During the third quarter of 2020, we transferred all of the subordinate securities we owned from two consolidated re-performing loan securitization VIEs sponsored by Freddie Mac SLST to a re-securitization trust, which we determined was a VIE and for which we determined we are the primary beneficiary. At issuance, we sold $210 million (principal balance) of ABS issued to third parties and retained 100% of the remaining beneficial ownership interest in the trust through ownership of a subordinate security issued by the trust. The ABS was issued at a discount and we have elected to account for the ABS issued at amortized cost. At December 31, 2022, the principle balance of the ABS issued was $86 million and deferred issuance costs totaled $1 million, for a net carrying value of $85 million. The stated coupon of the ABS issued was 4.75% at issuance and the final stated maturity occurs in July 2059. The ABS issued are subject to an optional redemption through July 2023, at which time, if the redemption right has not been exercised, the ABS interest rate steps up to 7.75%.
The actual maturity of each class of ABS issued is primarily determined by the rate of principal prepayments on the assets of the issuing entity. Each series is also subject to redemption prior to the stated maturity according to the terms of the respective governing documents of each ABS issuing entity. As a result, the actual maturity of ABS issued may occur earlier than the stated maturity. At December 31, 2022, the majority of the ABS issued and outstanding had contractual maturities beyond five years. See Note 4 for detail on the carrying value components of the collateral for ABS issued and outstanding. The following table summarizes the accrued interest payable on ABS issued at December 31, 2022 and 2021. Interest due on consolidated ABS issued is payable monthly.

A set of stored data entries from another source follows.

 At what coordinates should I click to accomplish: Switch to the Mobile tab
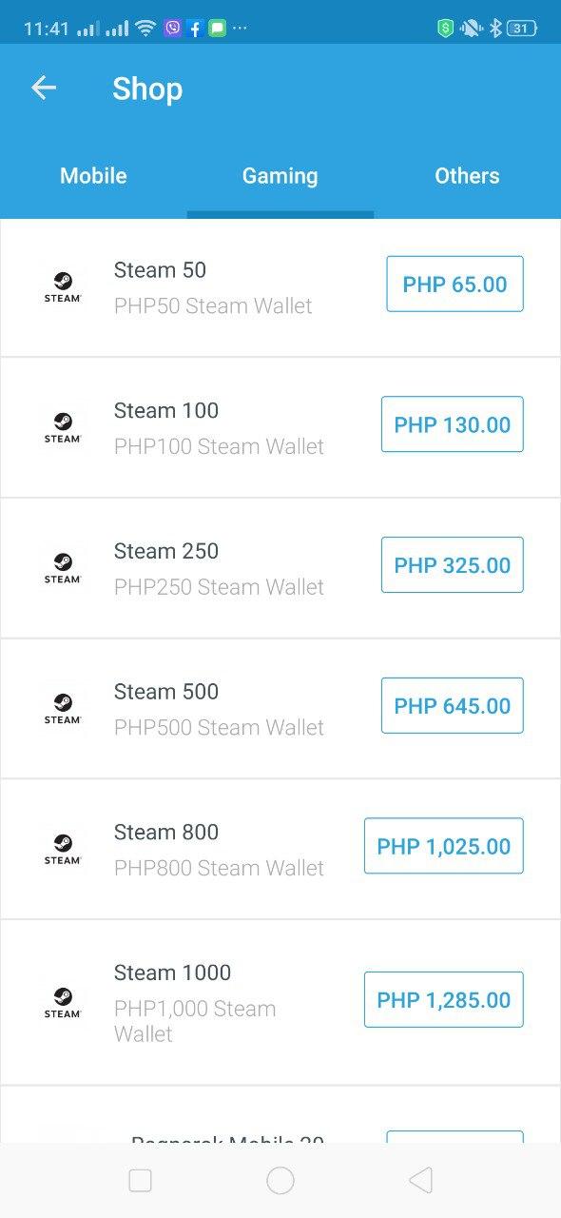93,176
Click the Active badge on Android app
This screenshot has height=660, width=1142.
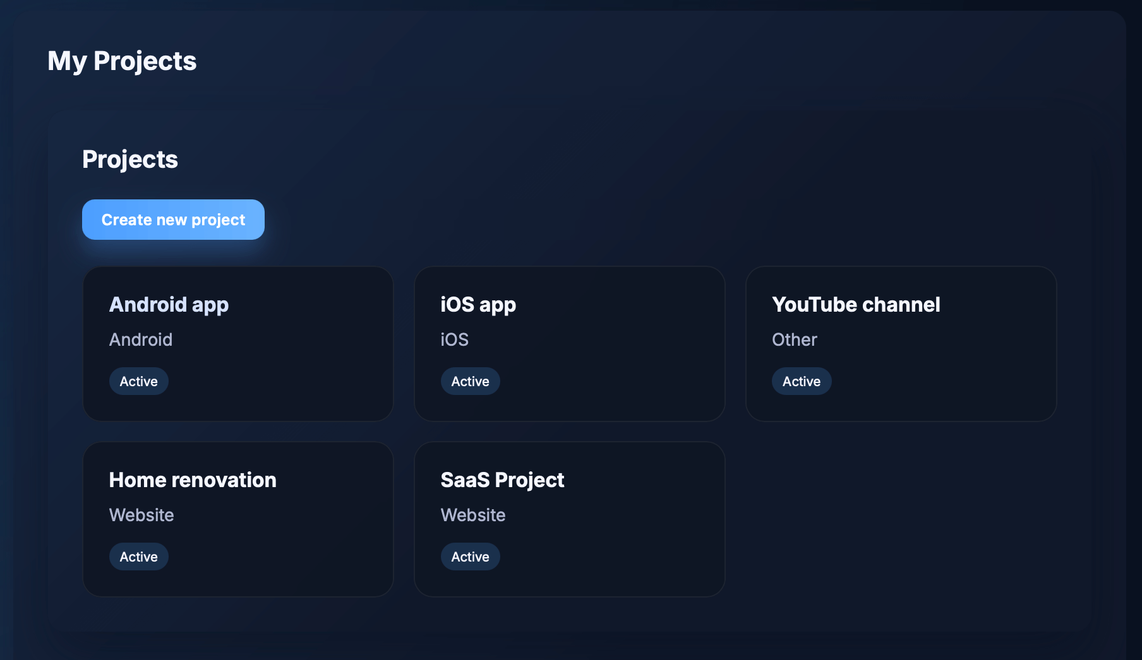tap(138, 380)
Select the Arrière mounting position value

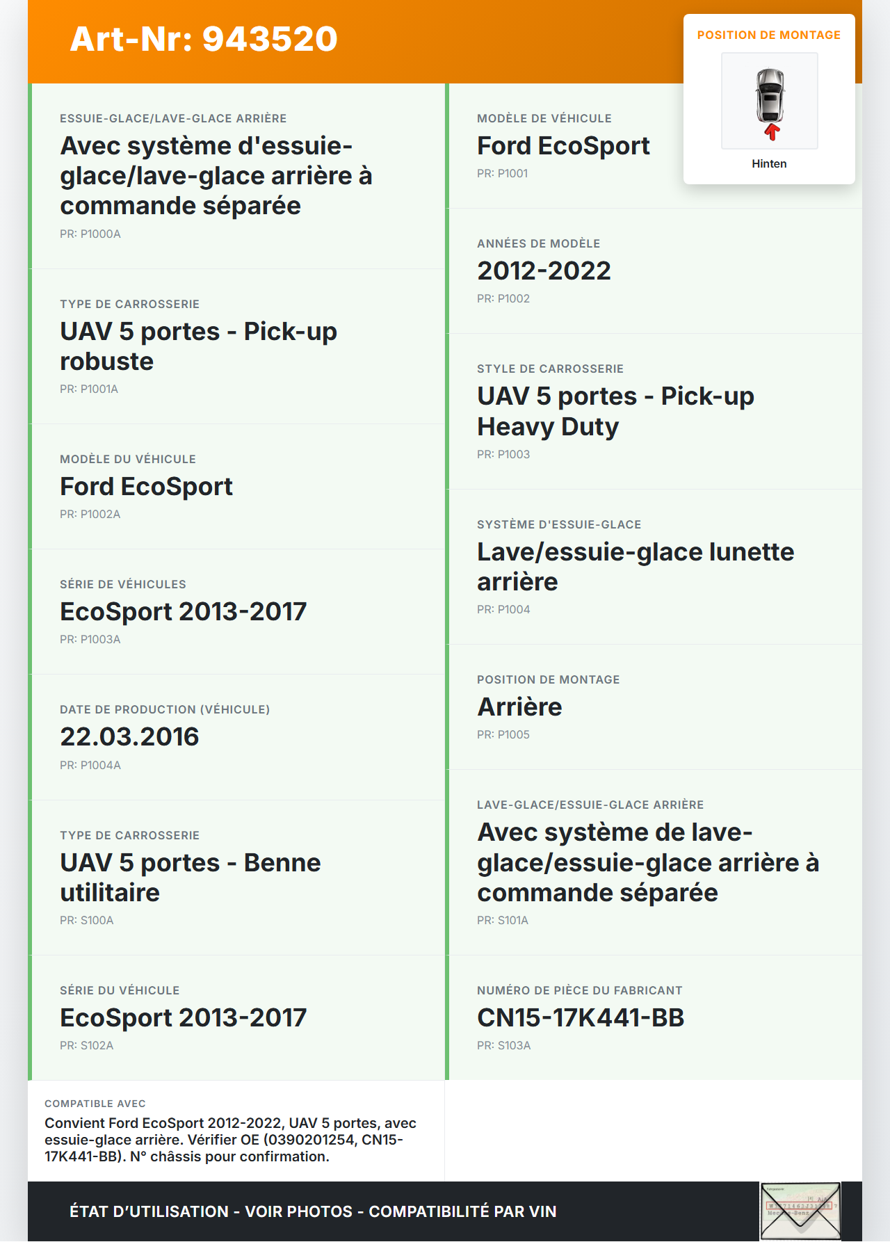pyautogui.click(x=519, y=707)

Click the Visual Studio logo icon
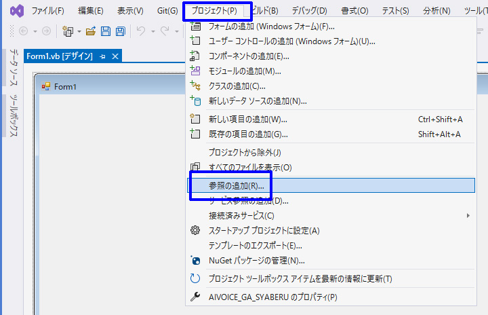[x=14, y=10]

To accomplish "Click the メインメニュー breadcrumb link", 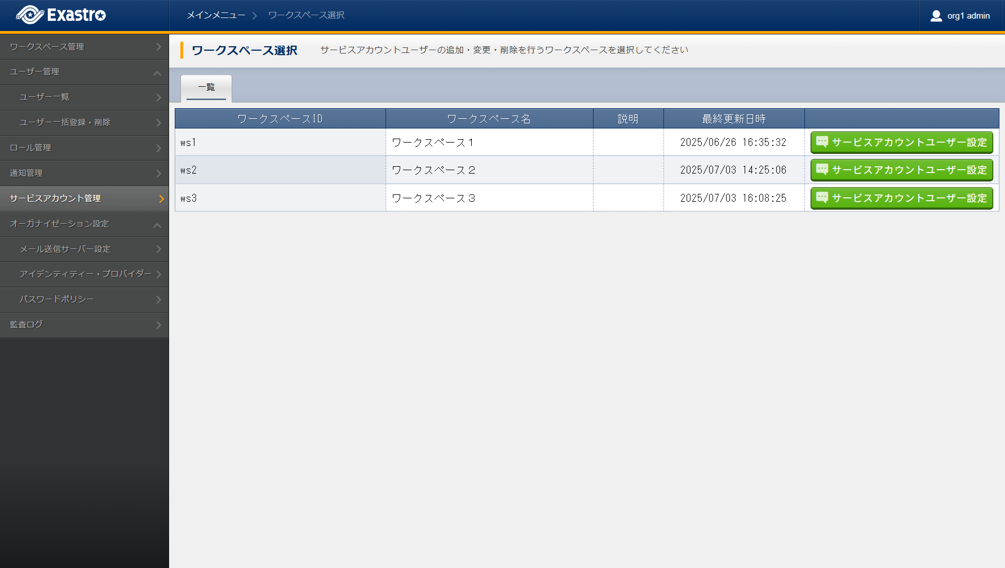I will [x=216, y=15].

Table 15.2 – Accrued Interest Payable on Asset-Backed Securities Issued
(In Thousands)December 31, 2022December 31, 2021
Legacy Sequoia$282 $99 
Sequoia8,880 8,452 
CAFL10,918 11,030 
Freddie Mac SLST (1)
3,561 4,630 
Freddie Mac K-Series1,167 1,190 
Total Accrued Interest Payable on ABS Issued$24,808 $25,401 
(1)Includes accrued interest payable on ABS issued by a re-securitization trust sponsored by Redwood.